Isle of the Dead (Russian: Остров мёртвых), Op. 29, is a symphonic poem composed by Sergei Rachmaninoff, written in the key of A minor. The piece was inspired by a black and white reproduction of Arnold Böcklin's painting Isle of the Dead, which he saw in Paris in 1907. He composed the work from January to March of 1909, but later made numerous revisions, including cuts.

== History ==
For two years, Rachmaninoff looked for inspiration for a symphonic poem, and in November 1906, he wrote to his friend Nikita Morozov, seeking ideas for a subject for such a work, but was uninspired by his suggestions. Then, in Paris in May 1907, he saw a black and white reproduction of Arnold Böcklin's painting Isle of the Dead, and, inspired by the painting, he used it as the basis for his symphonic poem, on the suggestion of his friend Nikolai Struve. He composed the piece from January to March of 1909, with the work's manuscript dated to 17 April, the day before it received its premiere in Moscow, under the composer's baton. Rachmaninoff was disappointed by the original painting when he later saw it, saying, "If I had seen first the original, I, probably, would have not written my Isle of the Dead. I like it in black and white."

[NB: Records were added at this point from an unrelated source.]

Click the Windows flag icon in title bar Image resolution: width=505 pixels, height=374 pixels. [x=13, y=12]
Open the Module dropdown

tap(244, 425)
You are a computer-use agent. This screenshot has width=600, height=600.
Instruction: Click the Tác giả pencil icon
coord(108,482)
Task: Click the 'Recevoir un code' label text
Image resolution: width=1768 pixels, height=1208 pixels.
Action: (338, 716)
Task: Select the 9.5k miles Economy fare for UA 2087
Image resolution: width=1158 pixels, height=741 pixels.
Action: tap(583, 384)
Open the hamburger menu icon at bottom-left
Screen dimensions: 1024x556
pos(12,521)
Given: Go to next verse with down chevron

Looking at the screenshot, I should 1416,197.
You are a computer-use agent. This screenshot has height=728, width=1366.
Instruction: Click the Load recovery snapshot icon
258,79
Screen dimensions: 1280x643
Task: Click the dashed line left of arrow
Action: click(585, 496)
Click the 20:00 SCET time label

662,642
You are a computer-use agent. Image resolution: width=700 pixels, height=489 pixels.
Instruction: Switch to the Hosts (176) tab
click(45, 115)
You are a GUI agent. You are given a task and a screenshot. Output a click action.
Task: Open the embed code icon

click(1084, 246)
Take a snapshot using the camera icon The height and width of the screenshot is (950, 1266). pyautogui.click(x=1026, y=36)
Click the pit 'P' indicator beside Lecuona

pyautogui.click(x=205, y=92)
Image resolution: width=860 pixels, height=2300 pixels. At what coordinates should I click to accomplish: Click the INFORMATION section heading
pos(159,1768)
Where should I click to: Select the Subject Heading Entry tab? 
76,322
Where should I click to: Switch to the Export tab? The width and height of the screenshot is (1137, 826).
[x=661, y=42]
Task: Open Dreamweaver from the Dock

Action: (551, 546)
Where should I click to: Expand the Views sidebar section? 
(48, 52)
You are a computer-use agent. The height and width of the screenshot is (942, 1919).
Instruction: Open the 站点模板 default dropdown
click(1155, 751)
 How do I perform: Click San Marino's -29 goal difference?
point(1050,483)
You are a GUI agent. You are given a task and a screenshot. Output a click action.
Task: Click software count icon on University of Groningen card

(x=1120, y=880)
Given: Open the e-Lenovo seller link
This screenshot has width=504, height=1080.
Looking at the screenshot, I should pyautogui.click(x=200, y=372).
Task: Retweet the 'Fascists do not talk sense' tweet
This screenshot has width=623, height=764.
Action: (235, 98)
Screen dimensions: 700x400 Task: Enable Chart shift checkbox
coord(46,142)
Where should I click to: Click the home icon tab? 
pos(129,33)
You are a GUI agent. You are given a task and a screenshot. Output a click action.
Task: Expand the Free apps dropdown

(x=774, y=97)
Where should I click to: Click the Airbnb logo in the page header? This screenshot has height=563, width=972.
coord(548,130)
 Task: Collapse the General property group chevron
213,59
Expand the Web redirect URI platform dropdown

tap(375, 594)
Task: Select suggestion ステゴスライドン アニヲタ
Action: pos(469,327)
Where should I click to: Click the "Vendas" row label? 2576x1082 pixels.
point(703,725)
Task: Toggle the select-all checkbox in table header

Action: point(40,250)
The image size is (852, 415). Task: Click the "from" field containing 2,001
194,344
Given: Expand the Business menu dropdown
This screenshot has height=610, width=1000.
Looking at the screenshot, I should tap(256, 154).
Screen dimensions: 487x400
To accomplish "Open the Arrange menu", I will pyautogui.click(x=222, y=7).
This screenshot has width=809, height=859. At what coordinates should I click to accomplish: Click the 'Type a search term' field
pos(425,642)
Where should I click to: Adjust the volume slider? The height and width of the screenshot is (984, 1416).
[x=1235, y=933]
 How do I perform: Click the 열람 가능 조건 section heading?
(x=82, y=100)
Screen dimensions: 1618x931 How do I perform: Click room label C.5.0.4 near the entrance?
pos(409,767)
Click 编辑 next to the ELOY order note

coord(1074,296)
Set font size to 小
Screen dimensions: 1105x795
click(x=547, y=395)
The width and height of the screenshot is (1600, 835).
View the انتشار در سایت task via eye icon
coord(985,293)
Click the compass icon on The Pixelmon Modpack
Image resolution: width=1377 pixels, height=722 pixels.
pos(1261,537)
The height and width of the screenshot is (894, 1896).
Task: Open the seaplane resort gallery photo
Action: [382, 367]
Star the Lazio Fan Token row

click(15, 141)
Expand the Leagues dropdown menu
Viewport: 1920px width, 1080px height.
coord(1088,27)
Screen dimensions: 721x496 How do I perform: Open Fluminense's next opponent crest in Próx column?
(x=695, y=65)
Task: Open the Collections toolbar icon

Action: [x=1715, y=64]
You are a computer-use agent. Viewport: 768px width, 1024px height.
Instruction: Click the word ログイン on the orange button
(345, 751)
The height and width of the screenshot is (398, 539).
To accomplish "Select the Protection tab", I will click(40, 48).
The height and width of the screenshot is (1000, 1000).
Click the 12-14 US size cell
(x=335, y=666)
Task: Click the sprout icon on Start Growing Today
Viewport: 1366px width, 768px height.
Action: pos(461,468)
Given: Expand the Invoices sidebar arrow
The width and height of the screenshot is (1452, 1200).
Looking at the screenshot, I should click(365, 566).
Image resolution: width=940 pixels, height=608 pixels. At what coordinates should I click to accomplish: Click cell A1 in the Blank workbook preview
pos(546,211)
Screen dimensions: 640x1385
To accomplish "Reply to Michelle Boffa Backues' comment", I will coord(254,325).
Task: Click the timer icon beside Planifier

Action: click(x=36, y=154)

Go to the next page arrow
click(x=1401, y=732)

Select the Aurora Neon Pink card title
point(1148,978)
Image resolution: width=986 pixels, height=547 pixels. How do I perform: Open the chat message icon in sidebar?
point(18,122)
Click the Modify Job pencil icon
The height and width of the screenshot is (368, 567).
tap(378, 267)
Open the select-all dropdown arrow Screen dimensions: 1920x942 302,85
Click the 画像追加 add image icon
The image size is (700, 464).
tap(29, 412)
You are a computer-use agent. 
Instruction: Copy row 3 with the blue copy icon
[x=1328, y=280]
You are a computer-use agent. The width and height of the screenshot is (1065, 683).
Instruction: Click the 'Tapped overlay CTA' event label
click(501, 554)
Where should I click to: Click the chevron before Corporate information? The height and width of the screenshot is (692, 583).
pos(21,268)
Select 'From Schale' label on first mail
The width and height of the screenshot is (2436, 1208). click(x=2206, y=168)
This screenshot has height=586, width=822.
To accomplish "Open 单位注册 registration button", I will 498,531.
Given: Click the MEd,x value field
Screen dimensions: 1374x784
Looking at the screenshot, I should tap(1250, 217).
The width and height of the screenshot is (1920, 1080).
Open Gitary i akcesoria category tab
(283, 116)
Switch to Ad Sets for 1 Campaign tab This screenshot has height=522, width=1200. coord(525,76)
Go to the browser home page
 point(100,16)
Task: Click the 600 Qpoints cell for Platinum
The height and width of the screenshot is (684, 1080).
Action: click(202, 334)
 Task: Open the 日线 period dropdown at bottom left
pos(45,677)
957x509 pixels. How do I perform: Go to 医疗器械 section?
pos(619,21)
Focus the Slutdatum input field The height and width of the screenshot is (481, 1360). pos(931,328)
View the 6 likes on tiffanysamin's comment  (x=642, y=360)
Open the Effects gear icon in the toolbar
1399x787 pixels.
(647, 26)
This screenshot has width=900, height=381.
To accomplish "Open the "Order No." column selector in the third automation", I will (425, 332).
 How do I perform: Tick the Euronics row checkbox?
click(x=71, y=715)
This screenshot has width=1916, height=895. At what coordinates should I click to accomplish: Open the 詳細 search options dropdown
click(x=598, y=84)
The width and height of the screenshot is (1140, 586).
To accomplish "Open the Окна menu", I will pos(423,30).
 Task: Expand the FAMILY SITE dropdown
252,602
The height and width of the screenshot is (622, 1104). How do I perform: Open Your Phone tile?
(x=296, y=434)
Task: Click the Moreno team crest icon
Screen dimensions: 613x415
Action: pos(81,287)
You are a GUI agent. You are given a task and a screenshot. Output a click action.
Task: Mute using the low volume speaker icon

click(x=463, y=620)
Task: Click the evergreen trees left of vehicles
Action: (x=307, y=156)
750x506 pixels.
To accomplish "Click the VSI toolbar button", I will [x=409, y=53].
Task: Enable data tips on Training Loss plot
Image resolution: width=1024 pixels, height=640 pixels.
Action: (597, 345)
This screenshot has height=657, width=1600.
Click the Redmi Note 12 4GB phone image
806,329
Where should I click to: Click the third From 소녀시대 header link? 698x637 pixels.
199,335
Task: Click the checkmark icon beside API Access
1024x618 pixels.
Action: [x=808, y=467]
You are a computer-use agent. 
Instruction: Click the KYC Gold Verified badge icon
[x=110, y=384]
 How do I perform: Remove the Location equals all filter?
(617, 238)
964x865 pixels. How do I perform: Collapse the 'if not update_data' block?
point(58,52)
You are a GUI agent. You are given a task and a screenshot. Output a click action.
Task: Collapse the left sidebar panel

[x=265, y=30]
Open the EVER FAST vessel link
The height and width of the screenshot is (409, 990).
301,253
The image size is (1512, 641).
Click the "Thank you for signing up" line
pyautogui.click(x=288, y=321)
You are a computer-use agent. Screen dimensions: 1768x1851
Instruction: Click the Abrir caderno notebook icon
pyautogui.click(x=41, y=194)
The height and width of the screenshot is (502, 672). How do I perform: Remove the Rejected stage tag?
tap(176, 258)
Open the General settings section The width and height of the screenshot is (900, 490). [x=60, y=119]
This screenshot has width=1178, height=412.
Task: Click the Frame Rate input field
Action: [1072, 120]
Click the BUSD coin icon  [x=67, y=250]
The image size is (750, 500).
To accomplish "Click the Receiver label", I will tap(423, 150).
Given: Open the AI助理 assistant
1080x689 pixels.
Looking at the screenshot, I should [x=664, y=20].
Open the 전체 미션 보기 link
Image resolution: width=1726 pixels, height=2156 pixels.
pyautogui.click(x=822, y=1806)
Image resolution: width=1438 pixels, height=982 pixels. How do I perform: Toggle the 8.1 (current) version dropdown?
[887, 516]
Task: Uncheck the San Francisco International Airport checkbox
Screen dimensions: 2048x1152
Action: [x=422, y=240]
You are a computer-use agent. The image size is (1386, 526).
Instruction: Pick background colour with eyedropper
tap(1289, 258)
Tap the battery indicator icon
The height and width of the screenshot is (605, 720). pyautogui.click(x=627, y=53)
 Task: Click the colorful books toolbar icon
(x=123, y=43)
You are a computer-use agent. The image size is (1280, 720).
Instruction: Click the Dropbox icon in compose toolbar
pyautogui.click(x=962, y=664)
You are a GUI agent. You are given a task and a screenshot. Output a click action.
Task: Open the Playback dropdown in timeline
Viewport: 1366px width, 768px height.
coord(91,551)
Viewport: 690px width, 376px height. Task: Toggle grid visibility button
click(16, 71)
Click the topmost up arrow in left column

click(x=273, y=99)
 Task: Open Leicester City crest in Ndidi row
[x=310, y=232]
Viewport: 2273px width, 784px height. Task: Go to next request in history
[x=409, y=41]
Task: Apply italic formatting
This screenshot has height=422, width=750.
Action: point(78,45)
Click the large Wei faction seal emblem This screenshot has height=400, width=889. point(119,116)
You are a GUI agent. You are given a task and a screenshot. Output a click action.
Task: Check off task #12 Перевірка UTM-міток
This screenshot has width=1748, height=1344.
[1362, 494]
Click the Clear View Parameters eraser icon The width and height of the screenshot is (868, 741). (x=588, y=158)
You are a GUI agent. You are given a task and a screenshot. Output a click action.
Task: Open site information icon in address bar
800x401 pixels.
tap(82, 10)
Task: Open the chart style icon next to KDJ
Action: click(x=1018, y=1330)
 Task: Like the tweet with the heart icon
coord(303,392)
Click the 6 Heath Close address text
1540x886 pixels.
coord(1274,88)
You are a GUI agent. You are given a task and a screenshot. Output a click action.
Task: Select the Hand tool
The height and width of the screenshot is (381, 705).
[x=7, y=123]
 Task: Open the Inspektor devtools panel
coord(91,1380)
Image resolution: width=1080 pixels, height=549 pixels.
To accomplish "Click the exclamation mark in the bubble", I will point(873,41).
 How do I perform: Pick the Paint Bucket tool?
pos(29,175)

Rachmaninoff made numerous later revisions to the Isle of the Dead after writing the piece. He made several alterations to the score before its printing in June 1909, writing to Morozov that "I have made a great many corrections" and that "it does seem to me that now this composition is improved and will sound better". Before recording the piece in April 1929, Rachmaninoff made significant cuts to the work, removing 62 bars in total, and in January 1930 wrote to the publishing director Gavriil Paichadze that he wanted to implement several further cuts and revisions in a new revision of the work.

== Instrumentation ==
It is scored for 3 flutes (3rd doubling piccolo), 2 oboes, English horn, 2 clarinets, bass clarinet, 2 bassoons, contrabassoon, 6 horns, 3 trumpets, 3 trombones, tuba, timpani, cymbals, bass drum, harp, and strings.

== Structure ==
The music begins by suggesting the sound of the oars as they meet the waters on the way to the Isle of the Dead. The slowly heaving and sinking music could also be interpreted as waves. Rachmaninoff uses a recurring figure in 5/8 time to depict what may be the rowing of the oarsman or the movement of the water, and as in several other of his works, quotes the Dies Irae plainchant, an allusion to death. In contrast to the theme of death, the 5/8 (quintuple) time also depicts breathing, creating a holistic reflection on how life and death are intertwined.

== Recording ==
In 1929, Rachmaninoff conducted the Philadelphia Orchestra in a recording of the music for the Victor Talking Machine Company, which was purchased by RCA that same year and became known as RCA Victor. This recording was made in the Academy of Music in Philadelphia, using one microphone, and was later reissued on LP and CD by RCA Victor.